Ich beginne mit einem Rückblick: Der so genannte Entlastungstag gestern – morgens Müsli, mittags gekochter Reis pur, Nachtisch: Kaffee (zum Abgewöhnen), nachmittags Apfel, abends wieder Reis– beginnt schleppend, hungrig, nachmittags besser. Das war beim letzten Fasten im Mai ähnlich: Der Entlastungstag war der schlimmste. Aber heute ist dieser erste Tag des Herbstfastens dann doch noch schwierig. (Wäre ja auch noch schöner, wenn es einfach wäre, nicht wahr. Dann würde ich nachher ja gar nichts geschafft haben! Futurum Zwo im Konjunktiv? Ich lächle, während ich dieses schreibe).
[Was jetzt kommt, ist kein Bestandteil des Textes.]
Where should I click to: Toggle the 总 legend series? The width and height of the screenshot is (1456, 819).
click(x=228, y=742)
Morgens: Sauerkrautsaft. Wasser. Der Tag fängt gut an, aus müden Augen, aber mit ein, zwei Tassen schwarzem Tee lächelt er. Ich habe eine gute Leichtigkeit im Körper und im Kopf, schmiere mit etwas mulmigen Gefühlen die Schulbrote für die Kinder und wehre mich gegen die Ableck-Reflexe. Reststückchen von Wurst, Restglibber von Butter, Hände waschen.
Warum faste ich?
Halte ich das durch?
Die Mädchen verlassen das Haus.
Ich helfe den Jungen beim Anziehen und bringe sie in die Kita (montags schläft ihr Vater immer lange, weil er sonntags immer lange arbeitet). Die Luft ist weich, eine Septemberluft.
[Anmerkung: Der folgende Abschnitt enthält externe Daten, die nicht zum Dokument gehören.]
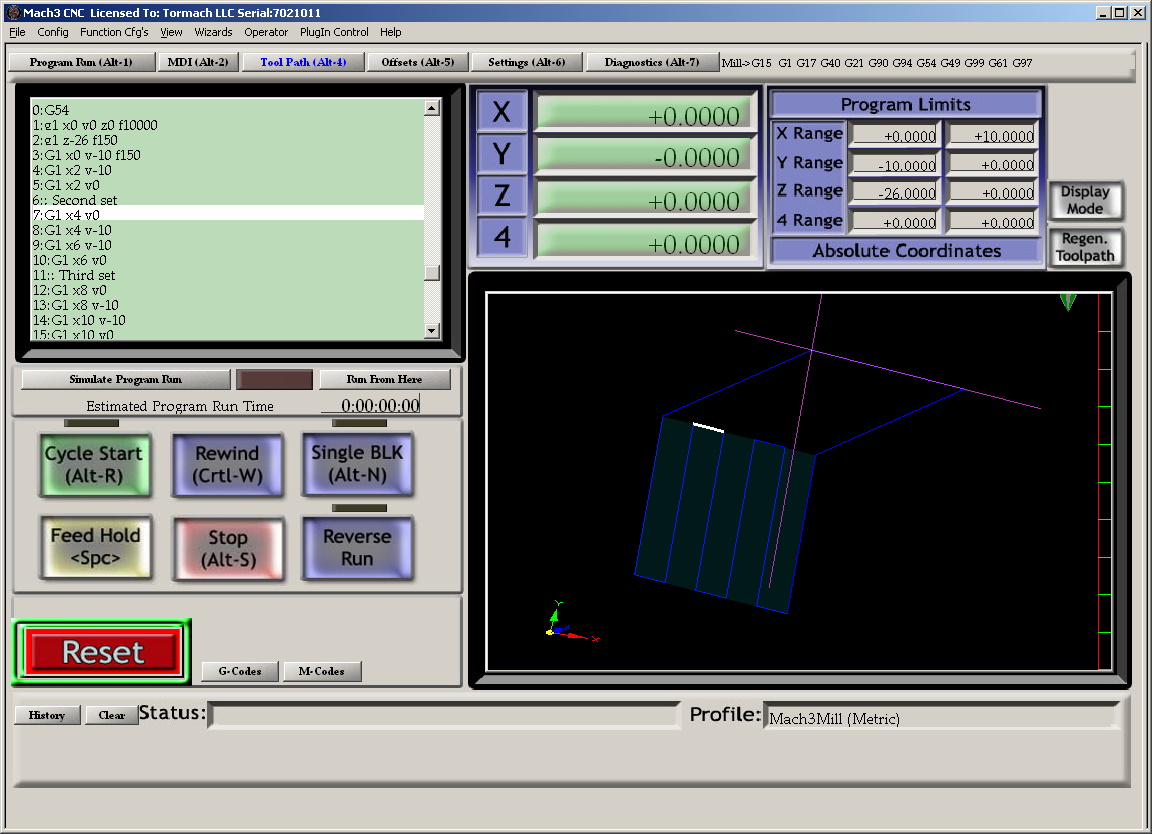
Task: Regenerate the toolpath preview
Action: 1086,247
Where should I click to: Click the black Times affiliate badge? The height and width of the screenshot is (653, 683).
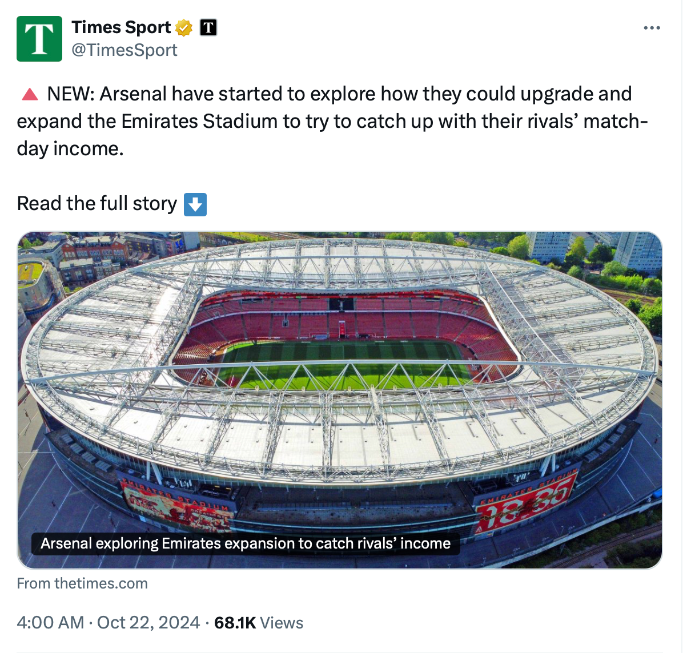[x=209, y=27]
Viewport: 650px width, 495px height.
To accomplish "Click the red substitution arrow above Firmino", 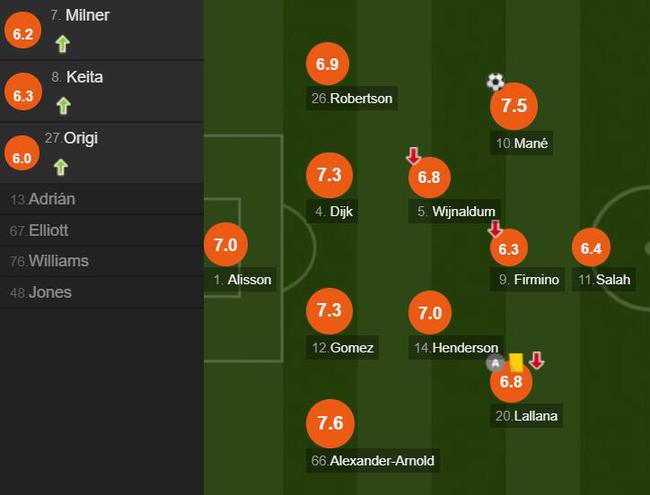I will [x=495, y=228].
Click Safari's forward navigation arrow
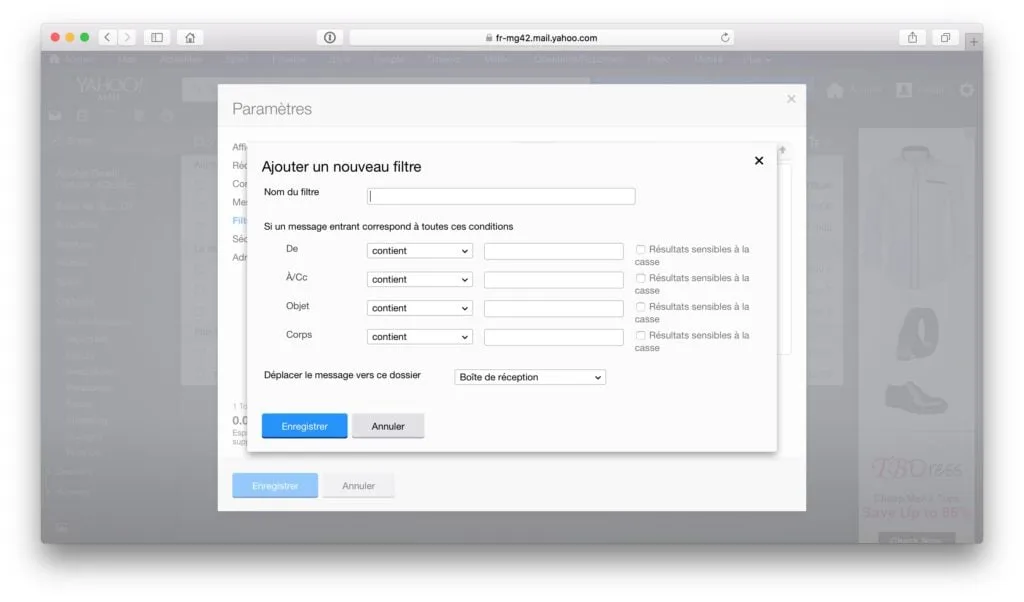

Ich gehe ins Badezimmer. Die Waage zeigt knapp 59 kg. Ich bin doch gar nicht so dick! Aber ein fünftägiges Schnellfasten ist ohnehin nicht zum Abnehmen gedacht. Da gehen ein paar Kilo runter, und dann auch rasch wieder rauf, wenn man wieder etwas isst. Mein Gewicht ändert sich öfter, schwankt um mehrere Kilo, manchmal von Tag zu Tag. Ich wog auch schon einiges mehr, und auch vor langer Zeit fast gefährlich weniger; das Nachdenken darüber, was man essen sollte, was man essen wollen soll, wie viel, wann, warum, das Anderswollen des Körpers ist eine Lebensbegleitung, wie wahrscheinlich für viele Frauen, aber im Moment leide ich nicht: das aktuelle Gewicht kommt mir angenehm und richtig vor: sieht ganz gut aus und fühlt sich ganz gut an. Mittlerweile habe ich vielleicht langsam akzeptiert, dass ich niemals eine Elfe sein werde, dass ich nun mal nicht all diesen Idealen entsprechen kann, die mir sowieso auf den Geist gehen, und dass mein Körper völlig in Ordnung ist für mein Alter und dafür, was er geleistet hat, und dass ich in den Spiegel schauen kann ohne rot zu werden. A propos Gesicht: Ein paar Falten im Gesicht machen mir aus ästhetischer Sicht mehr Sorgen als die nach den Geburten unveränderlichen Schwachstellen des Körpers, und dann schelte ich mich für diese Sorgen, denn was sollen das für Sorgen sein, wenn Afrika verhungert (nur mal als Beispiel), und wenn ich doch nun wirklich von Glück sagen kann etc., und außerdem: Was wäre die Alternative zum Älterwerden? Ich will noch ein bisschen leben! Notfalls mit Falten im Gesicht.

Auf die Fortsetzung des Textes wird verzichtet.